Activity: In the lines below, the string "computer" may appear; say how many lines hold it and give nothing more.

┌─ Material for the task

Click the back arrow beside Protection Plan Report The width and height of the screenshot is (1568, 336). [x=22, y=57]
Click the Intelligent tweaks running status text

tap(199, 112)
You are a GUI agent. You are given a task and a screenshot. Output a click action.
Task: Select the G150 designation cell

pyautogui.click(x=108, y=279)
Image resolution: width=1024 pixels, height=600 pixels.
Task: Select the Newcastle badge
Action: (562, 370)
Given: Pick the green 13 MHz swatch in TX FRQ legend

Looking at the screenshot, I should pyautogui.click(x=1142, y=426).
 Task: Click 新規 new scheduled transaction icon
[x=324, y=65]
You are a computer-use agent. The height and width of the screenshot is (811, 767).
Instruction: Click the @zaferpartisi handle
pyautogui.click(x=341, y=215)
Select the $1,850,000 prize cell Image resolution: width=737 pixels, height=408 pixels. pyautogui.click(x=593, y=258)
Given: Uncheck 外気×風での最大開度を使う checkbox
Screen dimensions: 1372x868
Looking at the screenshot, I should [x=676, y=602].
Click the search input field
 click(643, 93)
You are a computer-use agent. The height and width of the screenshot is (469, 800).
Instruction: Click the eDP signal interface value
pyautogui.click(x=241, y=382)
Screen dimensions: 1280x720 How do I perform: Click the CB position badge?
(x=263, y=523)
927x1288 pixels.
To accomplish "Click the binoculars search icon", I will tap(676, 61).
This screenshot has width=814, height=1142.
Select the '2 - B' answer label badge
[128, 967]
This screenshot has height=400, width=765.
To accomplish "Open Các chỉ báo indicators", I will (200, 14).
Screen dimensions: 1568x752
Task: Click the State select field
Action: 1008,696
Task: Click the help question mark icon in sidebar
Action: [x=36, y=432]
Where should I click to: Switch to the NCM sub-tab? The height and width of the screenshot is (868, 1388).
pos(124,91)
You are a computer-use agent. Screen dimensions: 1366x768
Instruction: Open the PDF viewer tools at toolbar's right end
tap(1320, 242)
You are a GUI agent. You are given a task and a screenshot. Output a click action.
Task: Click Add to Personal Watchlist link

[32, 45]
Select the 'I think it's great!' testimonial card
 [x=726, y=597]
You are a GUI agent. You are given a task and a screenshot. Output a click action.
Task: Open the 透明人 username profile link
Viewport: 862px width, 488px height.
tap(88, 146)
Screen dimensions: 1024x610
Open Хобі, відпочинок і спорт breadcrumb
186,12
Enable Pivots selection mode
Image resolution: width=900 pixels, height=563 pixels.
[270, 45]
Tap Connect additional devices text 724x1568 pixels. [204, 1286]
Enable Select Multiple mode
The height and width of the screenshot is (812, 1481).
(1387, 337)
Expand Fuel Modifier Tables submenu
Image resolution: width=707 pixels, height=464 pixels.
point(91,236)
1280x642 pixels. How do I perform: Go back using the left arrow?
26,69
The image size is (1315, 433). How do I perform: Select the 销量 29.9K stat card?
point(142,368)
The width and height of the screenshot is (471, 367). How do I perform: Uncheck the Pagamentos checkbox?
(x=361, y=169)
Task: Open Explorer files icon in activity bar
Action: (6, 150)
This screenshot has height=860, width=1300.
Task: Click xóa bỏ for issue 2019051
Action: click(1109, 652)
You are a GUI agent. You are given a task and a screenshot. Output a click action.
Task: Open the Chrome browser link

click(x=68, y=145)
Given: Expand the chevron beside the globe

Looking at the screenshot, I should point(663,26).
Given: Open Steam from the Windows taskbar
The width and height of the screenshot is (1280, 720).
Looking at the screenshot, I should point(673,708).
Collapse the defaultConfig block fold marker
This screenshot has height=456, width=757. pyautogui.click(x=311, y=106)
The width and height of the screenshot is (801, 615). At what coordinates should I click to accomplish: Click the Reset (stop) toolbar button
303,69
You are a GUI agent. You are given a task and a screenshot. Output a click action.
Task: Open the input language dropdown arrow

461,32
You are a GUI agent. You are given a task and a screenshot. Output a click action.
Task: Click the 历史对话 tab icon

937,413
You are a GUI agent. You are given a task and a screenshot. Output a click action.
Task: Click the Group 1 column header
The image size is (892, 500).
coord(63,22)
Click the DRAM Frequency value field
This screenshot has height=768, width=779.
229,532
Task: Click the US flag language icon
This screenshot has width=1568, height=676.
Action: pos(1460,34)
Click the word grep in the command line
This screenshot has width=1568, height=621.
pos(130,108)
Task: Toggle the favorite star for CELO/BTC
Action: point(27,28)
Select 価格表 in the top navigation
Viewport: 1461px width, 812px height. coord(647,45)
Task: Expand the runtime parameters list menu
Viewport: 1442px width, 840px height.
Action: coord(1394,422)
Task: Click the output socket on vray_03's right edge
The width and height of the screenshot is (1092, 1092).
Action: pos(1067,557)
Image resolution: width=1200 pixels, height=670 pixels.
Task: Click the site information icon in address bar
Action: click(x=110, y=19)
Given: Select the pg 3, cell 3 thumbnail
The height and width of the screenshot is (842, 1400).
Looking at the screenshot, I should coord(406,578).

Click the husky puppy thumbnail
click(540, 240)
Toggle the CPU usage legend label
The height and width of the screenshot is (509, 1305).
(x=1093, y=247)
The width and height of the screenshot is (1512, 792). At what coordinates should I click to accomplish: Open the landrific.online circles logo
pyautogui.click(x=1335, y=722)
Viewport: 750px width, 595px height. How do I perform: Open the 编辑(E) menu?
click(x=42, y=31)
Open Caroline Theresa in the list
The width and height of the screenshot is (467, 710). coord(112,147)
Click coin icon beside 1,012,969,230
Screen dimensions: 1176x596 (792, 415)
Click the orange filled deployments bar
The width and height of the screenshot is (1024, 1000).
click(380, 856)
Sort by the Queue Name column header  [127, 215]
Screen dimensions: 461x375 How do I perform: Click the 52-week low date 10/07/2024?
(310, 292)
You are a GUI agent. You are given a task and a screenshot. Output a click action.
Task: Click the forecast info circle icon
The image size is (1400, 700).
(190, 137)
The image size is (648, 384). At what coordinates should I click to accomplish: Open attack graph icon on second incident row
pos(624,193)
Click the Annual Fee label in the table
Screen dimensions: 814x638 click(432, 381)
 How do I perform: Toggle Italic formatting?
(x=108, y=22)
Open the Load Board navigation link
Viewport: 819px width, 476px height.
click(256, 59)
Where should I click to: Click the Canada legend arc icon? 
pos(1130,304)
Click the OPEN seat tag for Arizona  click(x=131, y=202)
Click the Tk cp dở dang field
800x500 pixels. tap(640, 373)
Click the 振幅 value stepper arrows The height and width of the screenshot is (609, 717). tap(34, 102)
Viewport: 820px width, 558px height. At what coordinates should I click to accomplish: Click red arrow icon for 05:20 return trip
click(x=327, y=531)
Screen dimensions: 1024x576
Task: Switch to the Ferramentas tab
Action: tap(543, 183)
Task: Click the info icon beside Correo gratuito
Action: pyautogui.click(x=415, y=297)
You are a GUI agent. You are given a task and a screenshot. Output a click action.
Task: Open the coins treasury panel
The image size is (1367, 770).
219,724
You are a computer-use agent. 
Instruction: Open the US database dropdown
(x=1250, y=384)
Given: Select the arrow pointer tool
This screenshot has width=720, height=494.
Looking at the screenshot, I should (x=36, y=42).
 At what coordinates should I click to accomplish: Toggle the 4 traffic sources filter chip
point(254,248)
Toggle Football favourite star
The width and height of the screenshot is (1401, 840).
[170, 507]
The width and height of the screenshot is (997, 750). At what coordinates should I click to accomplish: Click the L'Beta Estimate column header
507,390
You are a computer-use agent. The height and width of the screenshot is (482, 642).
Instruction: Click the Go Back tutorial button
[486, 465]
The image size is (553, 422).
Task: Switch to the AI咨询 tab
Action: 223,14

└─

Task output: 5